In the paper, the authors hypothesised “this partly to be due to […] stabilisation of the competitive gastrointestinal microflora from coarse grinding of home mixed feed.” Their test showed that a diet containing coarse ground wheat and pelleted concentrate, in combination with water in which formic acid was added, had a strong positive effect on salmonella seropositivity at slaughter. VA also promotes slow and more regular feed intake by adding dried alfalfa to diets. This leads to a non-pelleted, structured diet.
Sows suffering from Mastitis, Metritis, Agalactia (MMA) after farrowing and mortality figures leading up to 12.8% – ‘much too high’ – made Heiselberg decide that something needed to be done. But what? Seeing that he wanted to do home-mixing in the future, he decided go for a try-out and ordered ‘home-mixed style’ feed from the nearby feed manufacturer Vestjyllands Andel (VA) – a novel concept in which most pelleting has been skipped and feed has been mixed as if it was home-mixed. “Apart from the addition of a bit of maize to the sows in farrowing, we did not change much to the ingredients of the feed. It was mainly the way it was presented,” Heiselberg explains.
After being fed home-mixed style feed, lactating sows are lying on their sides again, indicating well-being.
Barley now became rolled barley (See Box “Improving digestion in the stomach“). As a feed additive, a live yeast product (200 g/tonne) was added (See Box “Improving the sow’s gut functioning“). That was March 2009. Now, approximately one year later, he concludes that he is very happy with the outcome. Sows have looked more at ease ever since. Lactating sows are lying on their sides again instead of on their stomach, indicating well-being. Mortality had already come down to 8% by the end of September 2009. The sows weigh about 15-20 kg more by the end of the lactating period, as their feed intake is better. Heiselberg has moved on to use the same concept for his weaned piglets now, from 7-30 kg. Post-mortem section often showed that he had a problem of Actinobacillus pleuropneumoniae and Mycoplasma. Since the weaners have received the home-mixed style feed, post-weaning mortality figures changed – up to 30% less, Heiselberg says.
Farm data: Hedegård Farms
Hedegård Farms, near Tarm, Jutland, Denmark, was established in 2003 and is a rapidly growing breeding farm. Having started off with 160 sows, the farm now has 730 sows and hopes to expand to 1,400 sows in 2010. The farm sells its piglets to finishing farms; in addition, the farm has a 4,000 pig finishing facility for unsold weaners. In total, with two additional employees from Poland, Hedegård Farms produces 21,700 piglets/year. Approximately 17,000 weaners are sold per year. Owner Kim Heiselberg reaches very reasonable results, having an average of 14.4 live born piglets per sow, leading up to over 31 piglets/sow/year.

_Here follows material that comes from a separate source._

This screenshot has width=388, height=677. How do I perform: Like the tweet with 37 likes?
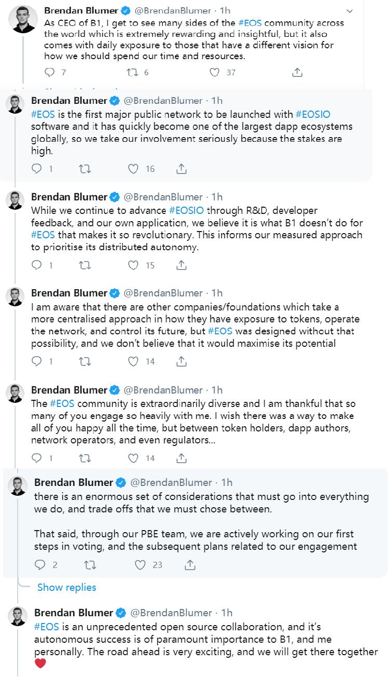point(214,73)
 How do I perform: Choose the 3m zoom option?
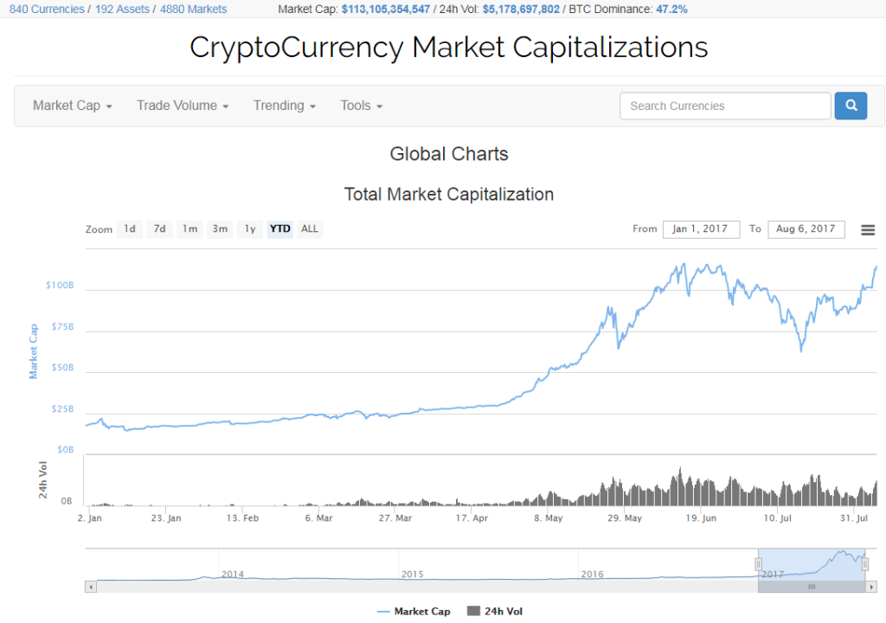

When new high health gilts (Landrace x Yorkshire) are brought in, five times per year, they are vaccinated for parvovirus (PPV), E.coli and Mycoplasma. Heiselberg keeps his dry sows in free access stalls.
Wrapping up, he says, “We do not know if it was the structure of the new feed and/or the addition of the yeast product. “Anyway, the new home mixing product seems to have boosted the sow performance, as they need to eat!”